| Texto fornecido |
-------
10) Também em sede de processo especial de notificação para preferência, previsto no artigo 1.465° do CPC, este não tem lugar quando os interessados na preferência são com proprietários e, nesse caso, a acção tem de ser proposta por todos eles, sob pena de ilegitimidade - Acórdão do STJ, de 03-06-1992, proferido no âmbito do processo n° 082049, in www.dqsi.pt/istj.nsf/;
11) A acção que o A. instaurou, tal como a configurou, reveste a natureza de uma acção constitutiva, uma acção de preferência, materialmente sustentada pelo artigo 1.410° do CC e, como a acção foi instaurada, e não tendo o A. requerido a intervenção provocada dos restantes com proprietários, designadamente, a sua referida mãe, carece aquele de legitimidade para intentar a acção, por não ter sido observado o litisconsórcio necessário activo.
12) O Tribunal a quo cometeu nulidade, para os efeitos do disposto no artigo 201° do CPC, ao não ouvir a testemunha E………., liquidatário judicial da Massa Falida de D………., pela sua qualidade de liquidatário judicial no processo de falência daquela Massa Falida, sendo a omissão de tal formalidade que a lei prescreve susceptível, no caso, de influir na decisão da causa, uma vez que se trata de pessoa sobre a qual não vigora qualquer impedimento ou inabilidade legal.
13) Tal testemunha não se enquadra no normativo constante do artigo 617°, nem nas incapacidades do disposto no artigo 616°, ambos do CPC.
14) Deveria, ainda, o Tribunal a quo considerar procedente a reconvenção deduzida pela apelante, uma vez que os prejuízos que alegou ter sofrido, e que remeteu para sede de execução de sentença, se enquadram no âmbito do disposto no artigo 274° n° 2 alíneas a) e b) do CPC.
15) Tais prejuízos foram efectivamente suportados pela apelante, e relacionam-se directamente com os factos jurídicos que servem de fundamento à acção.
16) O Tribunal a quo fundamenta que tais despesas caem fora do âmbito do disposto no artigo 1.4100 do CC, porém, tal norma estabelece os pressupostos que hão-de presidir à efectivação da acção de preferência, não se relacionando directamente com as citadas despesas.
17) As despesas relativas a deslocações e tempo perdido pelo representante legal da apelante não têm, necessária e exclusivamente de ser exigidas ao abrigo do instituto da responsabilidade pré-contratual.
18) O entendimento da sentença a quo viola os normativos constante dos artigos 1.405° do CC e 28°, 274° n° 2 alíneas b) e c), 616° e 617° todos do CPC;
19) Por força de todas as anteriores conclusões o tribunal a quo não deveria ter proferido a decisão recorrida, a qual, face ao entendimento dos tribunais superiores não pode colher.

Termos em que, e nos mais de Direito que Vs. Exas. doutamente suprirão, deve ser dado provimento ao recurso, revogando-se a douta decisão recorrida, com as legais consequências.”.

Contra-alegou o autor, sustentando a manutenção do sentenciado.

Foram colhidos os vistos.
-------
| Exercício |
No texto fornecido, que posição sustentou o autor ao contra-alegar? Responda com base exclusivamente no texto fornecido.

| Material de consulta |
-------
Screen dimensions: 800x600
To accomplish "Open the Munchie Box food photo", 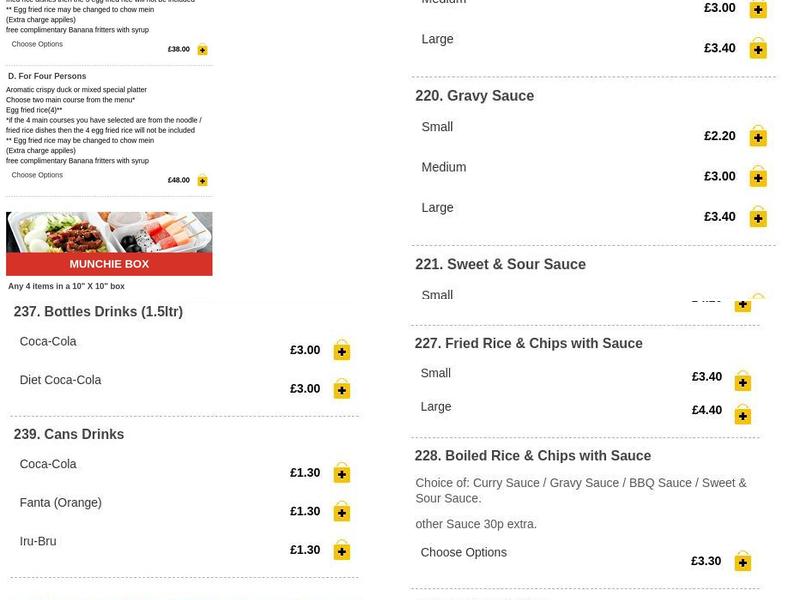I will (x=109, y=232).
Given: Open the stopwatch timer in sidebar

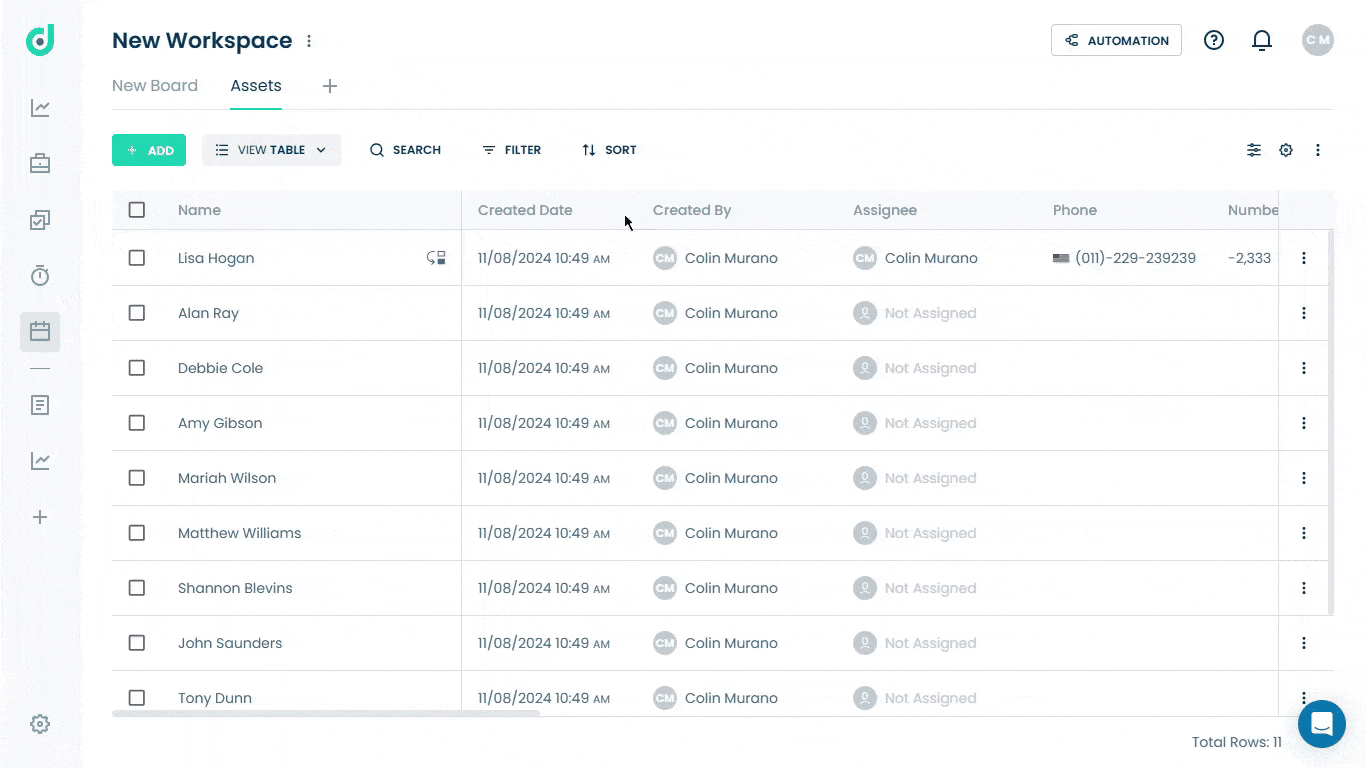Looking at the screenshot, I should [x=40, y=276].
-------
| Resposta final |
Sustentou a manutenção do sentenciado.